§ Task description
Render each line of the records below as a string in a JSON list, one string per line, leaving out blank lines.

Part of a data file:
==*==

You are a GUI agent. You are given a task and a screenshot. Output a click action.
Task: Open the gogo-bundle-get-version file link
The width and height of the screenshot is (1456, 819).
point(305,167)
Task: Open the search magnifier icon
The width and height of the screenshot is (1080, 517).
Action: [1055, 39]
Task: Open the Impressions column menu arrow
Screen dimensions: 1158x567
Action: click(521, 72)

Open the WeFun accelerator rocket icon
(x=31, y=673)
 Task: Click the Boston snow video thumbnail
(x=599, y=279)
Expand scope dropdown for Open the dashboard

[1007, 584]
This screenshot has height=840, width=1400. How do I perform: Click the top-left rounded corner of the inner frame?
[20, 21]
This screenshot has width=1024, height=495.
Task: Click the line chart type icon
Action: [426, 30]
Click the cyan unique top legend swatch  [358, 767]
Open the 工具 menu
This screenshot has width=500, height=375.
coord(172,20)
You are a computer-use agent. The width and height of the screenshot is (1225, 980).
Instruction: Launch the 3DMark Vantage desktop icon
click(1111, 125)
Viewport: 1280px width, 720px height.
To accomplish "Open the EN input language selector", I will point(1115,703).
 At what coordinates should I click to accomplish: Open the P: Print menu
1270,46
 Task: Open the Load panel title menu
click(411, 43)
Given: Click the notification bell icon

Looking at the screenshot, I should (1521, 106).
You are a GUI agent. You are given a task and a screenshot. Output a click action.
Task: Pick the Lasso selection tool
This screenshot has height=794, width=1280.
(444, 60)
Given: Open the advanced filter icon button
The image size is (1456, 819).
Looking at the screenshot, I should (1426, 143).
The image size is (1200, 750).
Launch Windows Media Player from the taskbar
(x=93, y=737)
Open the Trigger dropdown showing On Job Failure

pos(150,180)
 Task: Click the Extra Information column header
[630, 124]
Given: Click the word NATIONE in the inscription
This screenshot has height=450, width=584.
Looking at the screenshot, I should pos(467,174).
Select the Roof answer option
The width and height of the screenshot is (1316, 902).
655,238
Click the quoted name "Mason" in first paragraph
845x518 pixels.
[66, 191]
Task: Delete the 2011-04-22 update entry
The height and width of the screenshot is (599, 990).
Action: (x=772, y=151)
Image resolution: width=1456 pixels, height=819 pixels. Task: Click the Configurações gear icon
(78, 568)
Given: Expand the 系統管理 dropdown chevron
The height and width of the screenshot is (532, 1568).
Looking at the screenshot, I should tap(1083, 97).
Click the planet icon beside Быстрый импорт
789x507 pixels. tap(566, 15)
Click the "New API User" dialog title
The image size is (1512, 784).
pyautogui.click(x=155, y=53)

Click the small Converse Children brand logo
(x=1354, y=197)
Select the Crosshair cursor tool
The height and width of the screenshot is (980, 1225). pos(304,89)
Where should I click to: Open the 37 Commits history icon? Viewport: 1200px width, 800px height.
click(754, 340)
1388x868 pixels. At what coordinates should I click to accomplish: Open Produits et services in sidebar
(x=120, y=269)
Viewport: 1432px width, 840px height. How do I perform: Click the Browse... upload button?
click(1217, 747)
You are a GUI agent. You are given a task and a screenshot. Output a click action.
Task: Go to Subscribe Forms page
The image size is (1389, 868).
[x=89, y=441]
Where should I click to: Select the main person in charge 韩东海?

==*==

§ Task solution
[
  "You are a GUI agent. You are given a task and a screenshot. Output a click action.",
  "Task: Open the gogo-bundle-get-version file link",
  "The width and height of the screenshot is (1456, 819).",
  "point(305,167)",
  "Task: Open the search magnifier icon",
  "The width and height of the screenshot is (1080, 517).",
  "Action: [1055, 39]",
  "Task: Open the Impressions column menu arrow",
  "Screen dimensions: 1158x567",
  "Action: click(521, 72)",
  "Open the WeFun accelerator rocket icon",
  "(x=31, y=673)",
  " Task: Click the Boston snow video thumbnail",
  "(x=599, y=279)",
  "Expand scope dropdown for Open the dashboard",
  "[1007, 584]",
  "This screenshot has height=840, width=1400. How do I perform: Click the top-left rounded corner of the inner frame?",
  "[20, 21]",
  "This screenshot has width=1024, height=495.",
  "Task: Click the line chart type icon",
  "Action: [426, 30]",
  "Click the cyan unique top legend swatch  [358, 767]",
  "Open the 工具 menu",
  "This screenshot has width=500, height=375.",
  "coord(172,20)",
  "You are a computer-use agent. The width and height of the screenshot is (1225, 980).",
  "Instruction: Launch the 3DMark Vantage desktop icon",
  "click(1111, 125)",
  "Viewport: 1280px width, 720px height.",
  "To accomplish \"Open the EN input language selector\", I will point(1115,703).",
  " At what coordinates should I click to accomplish: Open the P: Print menu",
  "1270,46",
  " Task: Open the Load panel title menu",
  "click(411, 43)",
  "Given: Click the notification bell icon",
  "Looking at the screenshot, I should (1521, 106).",
  "You are a GUI agent. You are given a task and a screenshot. Output a click action.",
  "Task: Pick the Lasso selection tool",
  "This screenshot has height=794, width=1280.",
  "(444, 60)",
  "Given: Open the advanced filter icon button",
  "The image size is (1456, 819).",
  "Looking at the screenshot, I should (1426, 143).",
  "The image size is (1200, 750).",
  "Launch Windows Media Player from the taskbar",
  "(x=93, y=737)",
  "Open the Trigger dropdown showing On Job Failure",
  "pos(150,180)",
  " Task: Click the Extra Information column header",
  "[630, 124]",
  "Given: Click the word NATIONE in the inscription",
  "This screenshot has height=450, width=584.",
  "Looking at the screenshot, I should pos(467,174).",
  "Select the Roof answer option",
  "The width and height of the screenshot is (1316, 902).",
  "655,238",
  "Click the quoted name \"Mason\" in first paragraph",
  "845x518 pixels.",
  "[66, 191]",
  "Task: Delete the 2011-04-22 update entry",
  "The height and width of the screenshot is (599, 990).",
  "Action: (x=772, y=151)",
  "Image resolution: width=1456 pixels, height=819 pixels. Task: Click the Configurações gear icon",
  "(78, 568)",
  "Given: Expand the 系統管理 dropdown chevron",
  "The height and width of the screenshot is (532, 1568).",
  "Looking at the screenshot, I should tap(1083, 97).",
  "Click the planet icon beside Быстрый импорт",
  "789x507 pixels. tap(566, 15)",
  "Click the \"New API User\" dialog title",
  "The image size is (1512, 784).",
  "pyautogui.click(x=155, y=53)",
  "Click the small Converse Children brand logo",
  "(x=1354, y=197)",
  "Select the Crosshair cursor tool",
  "The height and width of the screenshot is (980, 1225). pos(304,89)",
  "Where should I click to: Open the 37 Commits history icon? Viewport: 1200px width, 800px height.",
  "click(754, 340)",
  "1388x868 pixels. At what coordinates should I click to accomplish: Open Produits et services in sidebar",
  "(x=120, y=269)",
  "Viewport: 1432px width, 840px height. How do I perform: Click the Browse... upload button?",
  "click(1217, 747)",
  "You are a GUI agent. You are given a task and a screenshot. Output a click action.",
  "Task: Go to Subscribe Forms page",
  "The image size is (1389, 868).",
  "[x=89, y=441]",
  "Where should I click to: Select the main person in charge 韩东海?"
]